Document extract =
......
People leave his or her laptop in a public conveyance, e.g., happens all too often. I’m of the old school: business equipment should be left on the business premises. Period. That is all.
Glocksman
@Omnes Omnibus:
It gets cold here, but not usually -10 or more cold.
Years ago, we did have an extended subzero cold snap and hardly anyone’s car would start due to batteries being too cold to output enough juice.
I got laughed at when I waltzed into work at 3PM the first day lugging my car battery with me (bless the attached handles) to keep it warm.
At 1AM, no one was laughing when the only car in the lot that would turn over enough to start was my old Nova.
Villago Delenda Est
@billgerat:
Right now, they’re forecasting possible snow on the valley floor in Tracktown on Friday. However, the past two days have been gloriously cloudless sunny days (the cat is basking in it as I type these words) but still quite cold due to the arctic air mass.
Supposed to be clear and cold over the weekend and into the first of next week as well, perhaps a few high clouds.
MikeJ
@Glocksman: There’s a scene in the old movie Action in the North Atlantic where Alan Hale says he’s going to put an oar on his shoulder and walk inland until somebody asks him what that thing is.
I had a friend from So Dak in college. He said when he left he decided to drive south until somebody asked him why there was an electric cord hanging out of the front of his car.
maurinsky
Snow is lovely until you have to shovel it and leave the house. I drive like a very old person in the snow, but I stick the right hand lane and put my flashers on. Go around me! I have a small sedan, so I want other cars to stay far away from me, since I’m not likely to fare well in a crash.
billgerat
@Yatsuno: With all the hills there, I’d rather slit my wrists than try to drive around Seattle in snow. Now, across the pond here in Bremerton, it isn’t the hills but the Californians et al that don’t know how to drive in snow that make for interesting times. Get 3-4″ or more here, you’ll see more jackassery on the roads than you’ve ever seen in your life. Last time it happened about 3 years ago they let out the shipyard early and with everyone trying to go home at the same time as the rest of the town. What normally takes me 10 minutes took me 4 hours to get into my driveway. The main culprit? City and school buses that didn’t chain up when the snow advisory came out, and slid across the roadways. Meanwhile I was amazed that no one t-boned or sideswiped me with their ignorant driving/sliding. If I had my way, driving in snow while being a warm-stater would be a Capital offense worthy of the death penalty.
......
Task inputs =
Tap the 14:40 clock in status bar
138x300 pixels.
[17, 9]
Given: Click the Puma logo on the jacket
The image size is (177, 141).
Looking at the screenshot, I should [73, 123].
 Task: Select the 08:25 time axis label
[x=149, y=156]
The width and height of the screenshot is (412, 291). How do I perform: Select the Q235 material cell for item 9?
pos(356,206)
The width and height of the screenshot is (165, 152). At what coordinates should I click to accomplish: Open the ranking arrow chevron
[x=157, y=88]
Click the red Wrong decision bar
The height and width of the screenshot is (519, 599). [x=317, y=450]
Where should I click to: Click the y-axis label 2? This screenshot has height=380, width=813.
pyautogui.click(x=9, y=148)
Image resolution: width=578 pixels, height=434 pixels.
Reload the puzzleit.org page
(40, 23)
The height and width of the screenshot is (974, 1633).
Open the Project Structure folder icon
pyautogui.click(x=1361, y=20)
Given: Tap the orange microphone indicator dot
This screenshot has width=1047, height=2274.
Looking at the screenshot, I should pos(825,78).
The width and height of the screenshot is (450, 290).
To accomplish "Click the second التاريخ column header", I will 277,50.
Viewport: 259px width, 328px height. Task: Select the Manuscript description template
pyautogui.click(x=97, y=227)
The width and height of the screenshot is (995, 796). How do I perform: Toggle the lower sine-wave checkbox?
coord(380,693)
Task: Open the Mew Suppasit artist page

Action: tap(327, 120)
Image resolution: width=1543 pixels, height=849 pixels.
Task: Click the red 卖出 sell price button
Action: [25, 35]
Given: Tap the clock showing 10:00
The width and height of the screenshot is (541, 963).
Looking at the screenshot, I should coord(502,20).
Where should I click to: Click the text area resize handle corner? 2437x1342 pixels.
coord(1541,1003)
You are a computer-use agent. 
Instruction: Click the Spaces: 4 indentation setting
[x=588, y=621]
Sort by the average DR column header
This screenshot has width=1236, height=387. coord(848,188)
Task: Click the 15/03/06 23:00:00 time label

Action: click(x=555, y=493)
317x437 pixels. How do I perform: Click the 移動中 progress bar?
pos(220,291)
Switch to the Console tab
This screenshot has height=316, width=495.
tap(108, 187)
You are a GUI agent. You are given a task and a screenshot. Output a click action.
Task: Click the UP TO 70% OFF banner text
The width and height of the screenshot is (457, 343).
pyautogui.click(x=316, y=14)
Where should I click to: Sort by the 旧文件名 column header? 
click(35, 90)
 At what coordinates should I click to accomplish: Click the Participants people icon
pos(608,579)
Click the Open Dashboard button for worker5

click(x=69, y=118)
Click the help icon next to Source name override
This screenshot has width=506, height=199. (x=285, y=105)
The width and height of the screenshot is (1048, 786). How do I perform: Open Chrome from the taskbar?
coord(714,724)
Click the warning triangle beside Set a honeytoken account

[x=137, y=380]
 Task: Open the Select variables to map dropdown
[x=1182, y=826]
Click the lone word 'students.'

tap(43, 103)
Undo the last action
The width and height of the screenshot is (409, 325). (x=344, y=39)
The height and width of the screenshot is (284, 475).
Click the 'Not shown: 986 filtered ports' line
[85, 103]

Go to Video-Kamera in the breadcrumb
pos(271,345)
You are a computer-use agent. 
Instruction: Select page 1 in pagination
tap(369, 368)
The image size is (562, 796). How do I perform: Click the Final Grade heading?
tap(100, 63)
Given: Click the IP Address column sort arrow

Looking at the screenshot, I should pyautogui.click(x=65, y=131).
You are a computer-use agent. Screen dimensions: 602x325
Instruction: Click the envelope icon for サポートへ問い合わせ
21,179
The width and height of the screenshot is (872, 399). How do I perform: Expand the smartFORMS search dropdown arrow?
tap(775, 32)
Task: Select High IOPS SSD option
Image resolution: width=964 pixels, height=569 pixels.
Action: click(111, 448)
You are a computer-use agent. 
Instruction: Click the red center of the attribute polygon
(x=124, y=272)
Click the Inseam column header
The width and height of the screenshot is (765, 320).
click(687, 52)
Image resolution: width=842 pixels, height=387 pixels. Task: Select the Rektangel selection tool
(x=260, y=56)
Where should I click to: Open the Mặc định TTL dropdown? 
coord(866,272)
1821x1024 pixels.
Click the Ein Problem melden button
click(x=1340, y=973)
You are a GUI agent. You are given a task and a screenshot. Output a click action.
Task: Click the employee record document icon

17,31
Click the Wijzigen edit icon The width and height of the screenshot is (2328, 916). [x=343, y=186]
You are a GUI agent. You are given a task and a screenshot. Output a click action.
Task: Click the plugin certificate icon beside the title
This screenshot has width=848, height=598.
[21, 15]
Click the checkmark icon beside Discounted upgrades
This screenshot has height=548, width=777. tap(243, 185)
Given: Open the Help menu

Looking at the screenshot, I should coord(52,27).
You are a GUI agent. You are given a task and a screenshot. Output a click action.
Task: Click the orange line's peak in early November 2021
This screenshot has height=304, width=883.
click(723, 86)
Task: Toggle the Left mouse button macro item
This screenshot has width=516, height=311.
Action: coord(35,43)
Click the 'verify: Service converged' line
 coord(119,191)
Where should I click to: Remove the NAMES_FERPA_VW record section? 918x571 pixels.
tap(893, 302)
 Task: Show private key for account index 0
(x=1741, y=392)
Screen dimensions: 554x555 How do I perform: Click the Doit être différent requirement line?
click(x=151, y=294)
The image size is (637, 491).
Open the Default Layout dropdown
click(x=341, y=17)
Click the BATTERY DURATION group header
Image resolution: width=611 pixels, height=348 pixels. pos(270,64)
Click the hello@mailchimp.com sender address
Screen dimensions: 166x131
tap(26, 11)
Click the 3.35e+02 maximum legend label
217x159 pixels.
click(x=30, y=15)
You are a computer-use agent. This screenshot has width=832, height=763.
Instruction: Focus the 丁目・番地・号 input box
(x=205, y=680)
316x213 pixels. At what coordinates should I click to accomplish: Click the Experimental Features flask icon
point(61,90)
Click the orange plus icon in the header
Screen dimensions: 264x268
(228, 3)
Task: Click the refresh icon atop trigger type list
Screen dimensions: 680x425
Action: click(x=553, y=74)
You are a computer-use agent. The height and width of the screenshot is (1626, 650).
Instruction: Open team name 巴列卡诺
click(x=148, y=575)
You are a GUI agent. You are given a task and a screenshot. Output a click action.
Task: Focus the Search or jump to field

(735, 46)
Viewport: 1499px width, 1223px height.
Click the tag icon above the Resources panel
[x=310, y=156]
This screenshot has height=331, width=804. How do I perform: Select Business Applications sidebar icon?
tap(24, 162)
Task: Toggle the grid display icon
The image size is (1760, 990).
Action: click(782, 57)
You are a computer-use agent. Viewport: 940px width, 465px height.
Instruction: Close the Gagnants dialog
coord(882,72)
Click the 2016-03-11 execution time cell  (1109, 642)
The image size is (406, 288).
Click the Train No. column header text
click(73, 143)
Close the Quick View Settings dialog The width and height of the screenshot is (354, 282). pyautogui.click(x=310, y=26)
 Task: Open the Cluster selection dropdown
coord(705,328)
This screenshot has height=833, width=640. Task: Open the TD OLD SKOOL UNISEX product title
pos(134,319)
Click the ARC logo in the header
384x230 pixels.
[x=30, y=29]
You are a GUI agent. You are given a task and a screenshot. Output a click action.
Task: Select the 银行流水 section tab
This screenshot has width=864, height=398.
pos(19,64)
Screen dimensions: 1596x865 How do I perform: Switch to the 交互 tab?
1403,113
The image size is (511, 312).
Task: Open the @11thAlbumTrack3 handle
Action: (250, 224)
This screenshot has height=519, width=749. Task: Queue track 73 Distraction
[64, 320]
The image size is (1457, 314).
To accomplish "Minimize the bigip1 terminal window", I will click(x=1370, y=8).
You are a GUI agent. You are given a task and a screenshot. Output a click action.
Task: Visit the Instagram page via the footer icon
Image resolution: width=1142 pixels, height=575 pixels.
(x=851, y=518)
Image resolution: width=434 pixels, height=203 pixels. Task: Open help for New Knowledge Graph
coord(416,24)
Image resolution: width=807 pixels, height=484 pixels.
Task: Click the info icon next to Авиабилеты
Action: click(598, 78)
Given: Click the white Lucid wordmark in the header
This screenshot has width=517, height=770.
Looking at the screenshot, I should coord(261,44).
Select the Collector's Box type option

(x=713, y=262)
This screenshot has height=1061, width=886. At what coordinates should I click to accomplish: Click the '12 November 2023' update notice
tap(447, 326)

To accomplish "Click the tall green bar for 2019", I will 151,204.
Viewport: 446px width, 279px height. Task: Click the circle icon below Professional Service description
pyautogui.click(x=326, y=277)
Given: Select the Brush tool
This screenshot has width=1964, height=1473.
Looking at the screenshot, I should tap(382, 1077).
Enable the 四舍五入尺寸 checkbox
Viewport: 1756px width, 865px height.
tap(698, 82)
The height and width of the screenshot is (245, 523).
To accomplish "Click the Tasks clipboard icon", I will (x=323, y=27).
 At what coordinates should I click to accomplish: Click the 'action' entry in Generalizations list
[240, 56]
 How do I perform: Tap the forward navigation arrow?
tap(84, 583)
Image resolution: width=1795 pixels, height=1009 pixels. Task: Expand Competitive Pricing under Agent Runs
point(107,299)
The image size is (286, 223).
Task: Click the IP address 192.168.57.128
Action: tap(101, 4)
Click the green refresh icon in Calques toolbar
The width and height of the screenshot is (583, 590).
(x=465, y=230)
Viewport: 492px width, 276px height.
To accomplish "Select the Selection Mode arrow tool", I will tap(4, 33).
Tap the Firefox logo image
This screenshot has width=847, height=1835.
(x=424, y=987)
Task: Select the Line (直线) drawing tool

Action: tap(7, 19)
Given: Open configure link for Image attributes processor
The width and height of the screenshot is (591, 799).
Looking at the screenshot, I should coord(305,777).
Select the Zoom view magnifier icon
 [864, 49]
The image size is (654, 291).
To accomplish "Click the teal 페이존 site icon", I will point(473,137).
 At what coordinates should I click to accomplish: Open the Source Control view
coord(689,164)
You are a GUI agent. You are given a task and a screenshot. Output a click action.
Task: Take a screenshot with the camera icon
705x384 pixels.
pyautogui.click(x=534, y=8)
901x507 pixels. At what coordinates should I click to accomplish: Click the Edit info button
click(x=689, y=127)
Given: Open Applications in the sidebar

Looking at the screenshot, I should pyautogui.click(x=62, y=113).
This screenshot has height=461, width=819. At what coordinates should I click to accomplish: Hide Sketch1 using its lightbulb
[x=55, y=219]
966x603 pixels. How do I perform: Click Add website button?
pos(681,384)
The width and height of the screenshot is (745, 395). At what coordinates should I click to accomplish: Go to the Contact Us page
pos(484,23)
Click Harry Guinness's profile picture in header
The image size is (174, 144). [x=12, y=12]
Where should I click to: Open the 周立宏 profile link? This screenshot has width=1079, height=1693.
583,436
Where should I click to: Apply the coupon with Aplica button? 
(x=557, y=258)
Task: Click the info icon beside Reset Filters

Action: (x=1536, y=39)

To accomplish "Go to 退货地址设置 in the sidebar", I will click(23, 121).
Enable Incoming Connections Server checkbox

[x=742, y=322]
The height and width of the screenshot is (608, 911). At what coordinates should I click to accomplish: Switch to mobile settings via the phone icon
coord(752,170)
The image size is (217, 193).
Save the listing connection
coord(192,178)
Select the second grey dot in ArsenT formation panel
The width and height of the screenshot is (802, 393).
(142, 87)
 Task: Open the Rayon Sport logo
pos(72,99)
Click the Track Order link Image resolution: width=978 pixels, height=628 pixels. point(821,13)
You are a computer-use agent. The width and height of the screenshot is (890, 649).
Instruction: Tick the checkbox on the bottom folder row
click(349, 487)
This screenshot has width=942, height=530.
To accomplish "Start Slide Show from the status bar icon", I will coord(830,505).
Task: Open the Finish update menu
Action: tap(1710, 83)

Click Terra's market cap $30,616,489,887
......
Requirement A =
Restate word for word the passage of the snow and cold-weather comment thread starting at "I had a friend" and ending at "in a crash.".
Requirement B =
Quote the records starting at their first line and ending at the line that contains "pos(356,206)", and nothing beyond that.

Complete answer A =
I had a friend from So Dak in college. He said when he left he decided to drive south until somebody asked him why there was an electric cord hanging out of the front of his car.
maurinsky
Snow is lovely until you have to shovel it and leave the house. I drive like a very old person in the snow, but I stick the right hand lane and put my flashers on. Go around me! I have a small sedan, so I want other cars to stay far away from me, since I’m not likely to fare well in a crash.

Complete answer B =
Tap the 14:40 clock in status bar
138x300 pixels.
[17, 9]
Given: Click the Puma logo on the jacket
The image size is (177, 141).
Looking at the screenshot, I should [73, 123].
 Task: Select the 08:25 time axis label
[x=149, y=156]
The width and height of the screenshot is (412, 291). How do I perform: Select the Q235 material cell for item 9?
pos(356,206)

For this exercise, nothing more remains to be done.